Не будь Пуассон столь занята своими мыслями, она была бы потрясена всем, что увидела. Недаром мадам де Тансен даже в Версале говорила, что денег у Парисов по горло, замок был отделан роскошно. Но мадам не до замка, во всяком случае пока, ее куда больше заботила строптивость собственной дочери и возникшие в связи с этим проблемы, такие, как возможность потерять все будущие дивиденды от стольких лет усилий, вложенных в Жанну Антуанетту. Пуассон прекрасно понимала, что не один де Турнеэм и даже не столько он, сколько всемогущие Парисы создавали для ее дочери возможности появления в салонах Парижа и будущего покорения Версаля – без содействия финансистов в Версаль не попасть. Потому и приехала сюда.
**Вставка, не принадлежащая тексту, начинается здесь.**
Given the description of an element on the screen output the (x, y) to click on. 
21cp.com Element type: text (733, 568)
Кабинет был великолепен, огромные размеры подавляли, словно подчеркивая могущество хозяев. Изготовленная лучшими мастерами Франции мебель, множество дорогих предметов интерьера, позолота повсюду, даже на корешках многочисленных книг, стоявших за стеклом в шкафах… золото словно налетом осело на всем, показывая богатство семьи. Да, Парисы – самые могущественные финансисты Франции…
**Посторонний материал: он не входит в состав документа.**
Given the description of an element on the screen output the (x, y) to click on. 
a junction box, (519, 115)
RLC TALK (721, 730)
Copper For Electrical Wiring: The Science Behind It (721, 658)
– Мадам… – Хозяин также жестом пригласил Пуассон в кресло подле камина. Было тепло, и огонь не горел, но сам камин вполне достоин, чтобы подле него вести разговоры, любуясь великолепной отделкой.
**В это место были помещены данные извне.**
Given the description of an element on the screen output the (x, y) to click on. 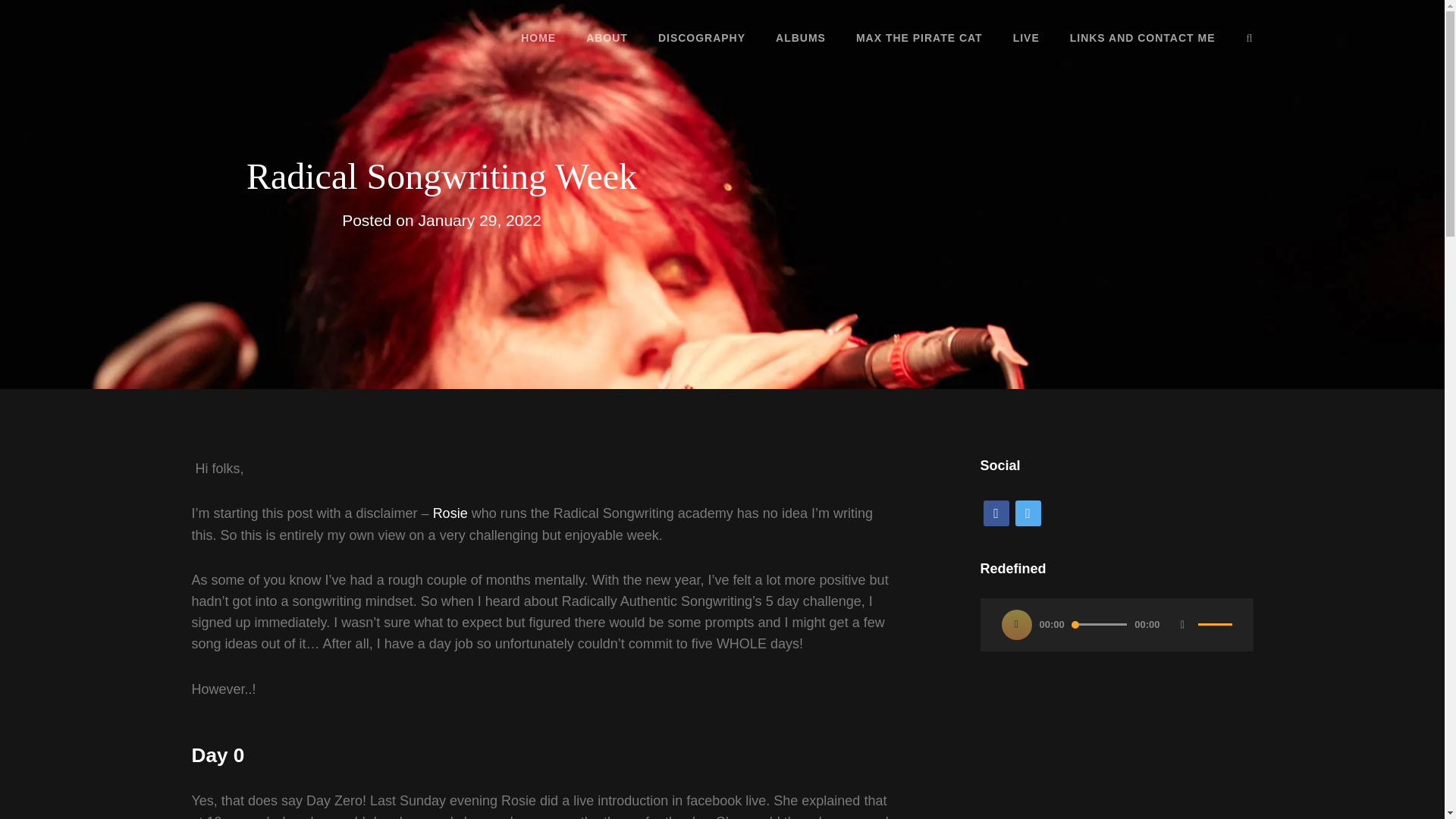
twitter (1027, 512)
Facebook (995, 512)
DISCOGRAPHY (701, 37)
MAX THE PIRATE CAT (919, 37)
Play (1015, 624)
SEARCH (1249, 37)
LIVE (1025, 37)
ABOUT (606, 37)
HOME (537, 37)
Twitter (1027, 512)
Слуга тут же поставил на столик подле них поднос с красивым графином, бокалами и двумя вазами с фруктами и сладостями. Но мадам было явно не до угощения. Она следила за перемещениями слуги, явно не намереваясь говорить при нем. Прекрасно вышколенный, тот поставил поднос на стол и исчез, словно его и не было. Парис смотрел на свою бывшую любовницу молча, он не вспоминал их бурные утехи, это было давно и прелести мадам Пуассон, тогда еще не бывшей мадам, давно затмили другие, а потом и вовсе забылись. Нет, Парис думал сейчас о ее дочери, которую столь старательно готовил к будущему фавору в Версале де Турнеэм. Пока малышка д’Этиоль не была нужна, но это сегодня, а ведь жизнь так изменчива… Как и королевские пристрастия.
Хотя… Парис впервые за все это время задумался, сколько лет дочери мадам Пуассон, кажется, немало. Хм… Как бы не оказалось, что все старания прошли втуне. Сейчас у короля фаворитка Шатору – ставленница самих Парисов, финансовые дела которой они вели, дама немыслимо цепкая и решительная, но кто знает, сколько времени она может владеть сердцем капризного Людовика?
– Я вас слушаю, мадам.
И тут мадам Пуассон словно очнулась, ее вдруг потрясло понимание, что и Шатору тоже ставленница Парисов, им совсем ни к чему менять одну фаворитку на другую. Парисы на стороне Шатору? К кому тогда она пришла за помощью?!
Но отступать было поздно, и, набрав в легкие побольше воздуху, мадам Пуассон словно бросилась в холодную воду – принялась рассказывать о Жанне и нынешнем положении дел.
Парис слушал, не перебивая, и смотрел на мадам Пуассон не сводя глаз. Он никак не выразил своего отношения к ее словам, женщина высказала все, что считала нужным, и замолчала. На некоторое время установилось странное молчание. В голове у мадам Пуассон тоскливо забилась мысль, что она не просто зря потратила время, а сделала только хуже, потому что теперь Парис может предупредить Шатору и путь не только в спальню короля, но и вообще в Версаль ее дочери будет закрыт навсегда. Несколько секунд молчания показались мадам вечностью, но, оказалось, и вечность имеет пределы.